🤖 AI Summary
Robbins’ estimator—the canonical empirical Bayes method for Poisson models—suffers from inherent limitations, including lack of smoothness and monotonicity and high sensitivity to sparse observations. To address these issues, this paper systematically introduces the minimum distance estimation framework into Poisson empirical Bayes estimation, proposing a novel family of estimators. Under nonparametric prior classes, the proposed estimators retain minimax regret optimality while significantly improving stability, smoothness, and monotonicity, and enhancing robustness to low-frequency events. Theoretical analysis establishes their statistical optimality, proving minimax regret bounds and consistency properties. Empirical evaluation across multiple synthetic and real-world datasets demonstrates consistent superiority over Robbins’ estimator in accuracy and reliability, with improved interpretability.

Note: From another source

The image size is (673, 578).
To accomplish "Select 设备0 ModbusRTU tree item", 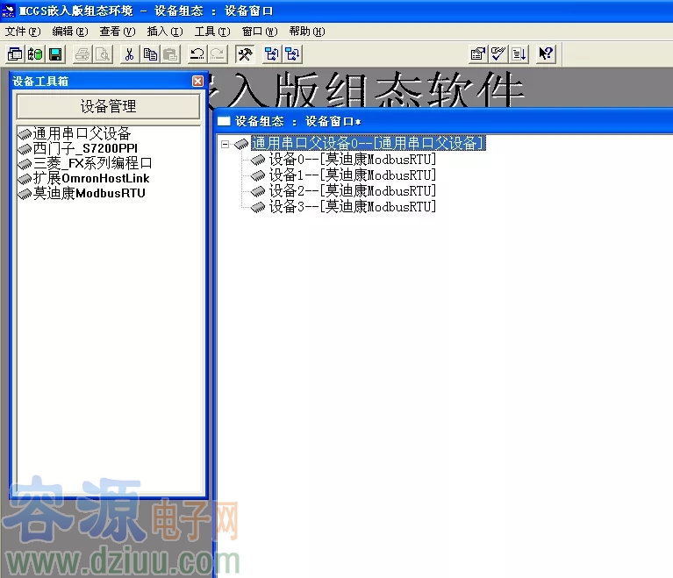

The method bridges theoretical rigor and practical utility, offering a principled alternative for empirical Bayes inference in sparse-count settings.
📝 Abstract
The Robbins estimator is the most iconic and widely used procedure in the empirical Bayes literature for the Poisson model. On one hand, this method has been recently shown to be minimax optimal in terms of the regret (excess risk over the Bayesian oracle that knows the true prior) for various nonparametric classes of priors. On the other hand, it has been long recognized in practice that Robbins estimator lacks the desired smoothness and monotonicity of Bayes estimators and can be easily derailed by those data points that were rarely observed before. Based on the minimum-distance distance method, we propose a suite of empirical Bayes estimators, including the classical nonparametric maximum likelihood, that outperform the Robbins method in a variety of synthetic and real data sets and retain its optimality in terms of minimax regret.